▸ JOB:
Rewrite the records below so that every instance of "How do I perform" becomes "How can I carry out", with everything else kept the same.

▸ DATA TO USE:
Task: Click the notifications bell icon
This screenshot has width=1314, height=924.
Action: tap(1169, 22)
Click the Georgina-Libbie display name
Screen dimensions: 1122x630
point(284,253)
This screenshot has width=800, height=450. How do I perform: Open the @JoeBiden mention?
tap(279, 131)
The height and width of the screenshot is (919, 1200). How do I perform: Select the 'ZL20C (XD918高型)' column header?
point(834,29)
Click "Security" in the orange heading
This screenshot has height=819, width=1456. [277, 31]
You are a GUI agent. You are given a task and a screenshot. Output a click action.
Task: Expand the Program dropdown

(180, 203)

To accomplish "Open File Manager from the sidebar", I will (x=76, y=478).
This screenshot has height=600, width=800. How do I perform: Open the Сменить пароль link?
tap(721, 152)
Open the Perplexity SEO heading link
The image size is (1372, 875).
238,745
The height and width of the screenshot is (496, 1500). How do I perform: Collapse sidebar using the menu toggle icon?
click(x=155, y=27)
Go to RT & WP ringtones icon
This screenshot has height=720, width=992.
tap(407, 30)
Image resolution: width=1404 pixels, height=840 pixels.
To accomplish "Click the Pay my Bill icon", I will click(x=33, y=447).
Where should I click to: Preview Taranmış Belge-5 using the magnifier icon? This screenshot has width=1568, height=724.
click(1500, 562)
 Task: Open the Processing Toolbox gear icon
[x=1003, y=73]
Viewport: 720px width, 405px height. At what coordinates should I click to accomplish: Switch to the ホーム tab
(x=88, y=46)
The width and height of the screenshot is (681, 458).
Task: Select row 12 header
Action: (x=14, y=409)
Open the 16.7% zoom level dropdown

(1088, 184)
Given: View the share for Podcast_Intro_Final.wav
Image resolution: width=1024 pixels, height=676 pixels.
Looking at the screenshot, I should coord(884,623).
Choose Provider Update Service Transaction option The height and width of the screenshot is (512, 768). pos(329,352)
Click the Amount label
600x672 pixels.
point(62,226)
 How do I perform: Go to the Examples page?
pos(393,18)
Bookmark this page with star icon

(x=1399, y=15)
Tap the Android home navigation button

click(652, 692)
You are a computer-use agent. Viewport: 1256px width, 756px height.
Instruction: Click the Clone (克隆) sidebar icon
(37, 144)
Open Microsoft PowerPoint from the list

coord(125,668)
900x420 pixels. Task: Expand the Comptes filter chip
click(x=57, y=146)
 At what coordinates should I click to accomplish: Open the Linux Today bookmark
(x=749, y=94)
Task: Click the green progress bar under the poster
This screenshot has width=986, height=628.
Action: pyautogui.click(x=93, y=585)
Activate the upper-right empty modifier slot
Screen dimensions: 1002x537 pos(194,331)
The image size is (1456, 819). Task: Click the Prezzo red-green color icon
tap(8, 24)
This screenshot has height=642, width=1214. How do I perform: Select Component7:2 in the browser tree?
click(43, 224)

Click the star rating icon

▸ REPLY:
Task: Click the notifications bell icon
This screenshot has width=1314, height=924.
Action: tap(1169, 22)
Click the Georgina-Libbie display name
Screen dimensions: 1122x630
point(284,253)
This screenshot has width=800, height=450. How can I carry out: Open the @JoeBiden mention?
tap(279, 131)
The height and width of the screenshot is (919, 1200). How can I carry out: Select the 'ZL20C (XD918高型)' column header?
point(834,29)
Click "Security" in the orange heading
This screenshot has height=819, width=1456. [277, 31]
You are a GUI agent. You are given a task and a screenshot. Output a click action.
Task: Expand the Program dropdown

(180, 203)

To accomplish "Open File Manager from the sidebar", I will (x=76, y=478).
This screenshot has height=600, width=800. How can I carry out: Open the Сменить пароль link?
tap(721, 152)
Open the Perplexity SEO heading link
The image size is (1372, 875).
238,745
The height and width of the screenshot is (496, 1500). How can I carry out: Collapse sidebar using the menu toggle icon?
click(x=155, y=27)
Go to RT & WP ringtones icon
This screenshot has height=720, width=992.
tap(407, 30)
Image resolution: width=1404 pixels, height=840 pixels.
To accomplish "Click the Pay my Bill icon", I will click(x=33, y=447).
Where should I click to: Preview Taranmış Belge-5 using the magnifier icon? This screenshot has width=1568, height=724.
click(1500, 562)
 Task: Open the Processing Toolbox gear icon
[x=1003, y=73]
Viewport: 720px width, 405px height. At what coordinates should I click to accomplish: Switch to the ホーム tab
(x=88, y=46)
The width and height of the screenshot is (681, 458).
Task: Select row 12 header
Action: (x=14, y=409)
Open the 16.7% zoom level dropdown

(1088, 184)
Given: View the share for Podcast_Intro_Final.wav
Image resolution: width=1024 pixels, height=676 pixels.
Looking at the screenshot, I should coord(884,623).
Choose Provider Update Service Transaction option The height and width of the screenshot is (512, 768). pos(329,352)
Click the Amount label
600x672 pixels.
point(62,226)
 How can I carry out: Go to the Examples page?
pos(393,18)
Bookmark this page with star icon

(x=1399, y=15)
Tap the Android home navigation button

click(652, 692)
You are a computer-use agent. Viewport: 1256px width, 756px height.
Instruction: Click the Clone (克隆) sidebar icon
(37, 144)
Open Microsoft PowerPoint from the list

coord(125,668)
900x420 pixels. Task: Expand the Comptes filter chip
click(x=57, y=146)
 At what coordinates should I click to accomplish: Open the Linux Today bookmark
(x=749, y=94)
Task: Click the green progress bar under the poster
This screenshot has width=986, height=628.
Action: pyautogui.click(x=93, y=585)
Activate the upper-right empty modifier slot
Screen dimensions: 1002x537 pos(194,331)
The image size is (1456, 819). Task: Click the Prezzo red-green color icon
tap(8, 24)
This screenshot has height=642, width=1214. How can I carry out: Select Component7:2 in the browser tree?
click(43, 224)

Click the star rating icon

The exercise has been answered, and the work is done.